- [ТЕКСТ ДЛЯ ИЗУЧЕНИЯ]
☆ ☆ ☆
Погибнуть здесь, на тыловой станции, после того, как он выжил в аду войны?
Достав пистолет, Тарковский выстрелил в воздух три раза. Подбежали двое санитаров, и он приказал доложить о себе начальнику станции.
Выход из тела
Калинин. 1943
После всех передряг Тарковский оказался в госпитале в Калинине. И здесь – дикая неустроенность, замусоренность. Выбитые окна заткнуты плащ-палатками. Санитара не дозваться. В туалет приходилось добираться ползком.
На соседней койке черноглазый человек говорит:
– Вы умрете. У вас газовая гангрена.
– Вы что, пророк?
– Я врач. Вас неправильно оперировали. У вас рана большая, с ушибленными краями, повреждены кости. Нужно было делать рассечение…
С другой стороны лежит капитан. Он не выпускает из правой руки пистолет. Ему так и загипсовали руку – с ТТ. Если в палате появляется санитар, он направляет на него пистолет:
– Становись на колени. Санитар становится.
– Зови сестру. Считаю до трех.
У санитара придурковатое рябое лицо. Он кривит губы:
– И как же нас, орловских, немцы мучили! И в полицаи заставляли иттить, а таперь ишо и вы!
– Раз, два…
Санитар орет дурным голосом. Появляется сестра.
Капитан направляет пистолет на нее и заставляет сестру отдавать приказы санитару. Пока санитар не приносит требуемое, капитан держит сестру на прицеле.
В палате одно утешение – гитара. Кому больнее других, просит: «Дай» – и бьет по струнам, заглушая боль. Играть не умеет никто, но просят все.
Тарковский послал в Москву на разные адреса 11 телеграмм с просьбой о помощи. Откликнулся только Сергей Михалков. [32] Он прислал ходатайство от Союза писателей, и по приказу военного комиссара госпиталя Тарковского перевели в генеральскую палату. Палата была небольшая, на две койки. Но радоваться этому не было сил.
…Читать он не мог. Мешала боль в культе. Прямо над койкой висела единственная в палате лампочка. Казалось, что она светит прямо в мозг и высверливает там тоненькое, почти невидимое отверстие. Лампочка свисала очень низко. Когда было совсем невмоготу, он протягивал руку и, обжигая пальцы, поворачивал лампу в патроне против часовой стрелки. Лампа гасла.
Он лежал в темноте и думал: какова ты будешь, бедная душа? Если ты станешь совсем непохожа на тело, то как же тебя узнают другие души, свидания с которыми он жаждет так, что жажду эту не уничтожит и его смерть? Если душа окажется слепком тела, то – боже правый! – неужели она будет хромая? Конечно, он сможет передвигаться, благодаря своей бестелесности, но гармония пропорций, но архитектоника тела! Почему он должен думать, что у его души будут обе ноги, если одну из них отрезали два месяца назад?
☆ ☆ ☆
- [ИСХОДНЫЕ ДАННЫЕ]
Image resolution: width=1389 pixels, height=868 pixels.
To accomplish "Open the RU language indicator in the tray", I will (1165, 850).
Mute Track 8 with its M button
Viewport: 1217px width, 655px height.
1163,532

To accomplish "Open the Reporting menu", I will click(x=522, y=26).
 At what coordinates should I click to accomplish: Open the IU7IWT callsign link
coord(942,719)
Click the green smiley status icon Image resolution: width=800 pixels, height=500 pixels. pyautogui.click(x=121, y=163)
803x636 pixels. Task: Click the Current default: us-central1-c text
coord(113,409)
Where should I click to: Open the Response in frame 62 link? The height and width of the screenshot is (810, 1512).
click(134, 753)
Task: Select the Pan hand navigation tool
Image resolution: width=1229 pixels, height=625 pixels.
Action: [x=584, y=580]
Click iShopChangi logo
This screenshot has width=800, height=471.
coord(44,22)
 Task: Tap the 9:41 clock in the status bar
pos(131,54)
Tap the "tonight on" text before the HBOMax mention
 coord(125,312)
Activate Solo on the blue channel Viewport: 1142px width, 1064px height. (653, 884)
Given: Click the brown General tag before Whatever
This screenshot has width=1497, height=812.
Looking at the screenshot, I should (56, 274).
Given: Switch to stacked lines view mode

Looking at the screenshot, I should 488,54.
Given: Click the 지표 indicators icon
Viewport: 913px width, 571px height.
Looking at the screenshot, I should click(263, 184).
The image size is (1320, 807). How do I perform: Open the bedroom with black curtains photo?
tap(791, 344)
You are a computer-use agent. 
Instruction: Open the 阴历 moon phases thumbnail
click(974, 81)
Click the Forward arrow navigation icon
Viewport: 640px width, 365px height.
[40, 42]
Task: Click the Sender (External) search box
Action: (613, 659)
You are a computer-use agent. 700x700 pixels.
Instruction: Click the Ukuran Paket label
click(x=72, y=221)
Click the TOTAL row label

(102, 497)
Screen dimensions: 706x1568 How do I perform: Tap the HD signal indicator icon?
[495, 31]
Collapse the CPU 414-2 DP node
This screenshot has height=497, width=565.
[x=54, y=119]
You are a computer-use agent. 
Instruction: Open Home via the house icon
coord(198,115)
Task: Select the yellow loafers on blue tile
☆ ☆ ☆
- [СПИСОК ЗАДАНИЙ]
1. Кто, согласно тексту о госпитале в Калинине, единственным откликнулся на телеграммы Тарковского с просьбой о помощи?
2. Продублируйте фрагмент текста о госпитале в Калинине, начиная со слов «Погибнуть здесь, на» и заканчивая словами «приходилось добираться ползком.».
3. Подхватите текст о госпитале в Калинине и продолжите его после последнего приведённого предложения.

- [ОТВЕТЫ К УПРАЖНЕНИЮ]
1. Откликнулся только Сергей Михалков.

2.
Погибнуть здесь, на тыловой станции, после того, как он выжил в аду войны?
Достав пистолет, Тарковский выстрелил в воздух три раза. Подбежали двое санитаров, и он приказал доложить о себе начальнику станции.
Выход из тела
Калинин. 1943
После всех передряг Тарковский оказался в госпитале в Калинине. И здесь – дикая неустроенность, замусоренность. Выбитые окна заткнуты плащ-палатками. Санитара не дозваться. В туалет приходилось добираться ползком.

3.
А может быть, это будет нечто, лишенное умозрительной формы?
Может быть, в иной ипостаси души будут осязать себя как нечто иное – дуновение, цвет, нежность, музыку?
И ли это будет только растворенное сознание – каким в иные века представляли эфир, который будто бы пронизывает все и существует, несмотря на абсолютную свою бесформенность и безвременность?
Может быть, вечность – это и есть всякое отсутствие времени, а бесконечность – всякое отсутствие пространства? И, может, душа – это есть полное отсутствие тела, а чувственность души – полное отсутствие физических ощущений? Тогда душе будет где поместиться в после-смерти, потому что она будет существовать в бессмертии, которое будет одновременно и отсутствием смерти, и отсутствием жизни. Душа жаждет бессмертия как своего осуществления в мире…
Вечная жизнь! Милый бред, отчаянная попытка человека, ложащегося под нож хирурга, известного тем, что все его операции кончаются смертью оперируемого.
…Однажды Тарковский в очередной раз выкручивал лампочку над головой и вдруг почувствовал, что вслед за движениями руки как бы выкручивается из тела. Мгновение спустя он поднялся над самим собой. Он воспринял это спокойно, но было странно видеть внизу собственное тело на железной койке. С любопытством разглядывал он свое лицо, хрящеватый нос, небритые проваленные щеки… Он увидел, что под одеялом не обозначена одна нога. Длинные крупные руки вытянуты вдоль тела… Койка стояла у стены. Почему-то ему страшно захотелось посмотреть, что делается в соседней палате. Легко, без усилия он стал входить в стену, чтобы пройти сквозь нее. Он почти сделал это, когда внезапно ощутил, что находится слишком далеко от собственного тела и что еще мгновение – и уже не сможет вернуться в него. В испуге он рванулся назад, завис над койкой и скользнул в тело, как в лодку. (В этом месте рассказа Тарковский сделал спиралеобразный жест ладонью.)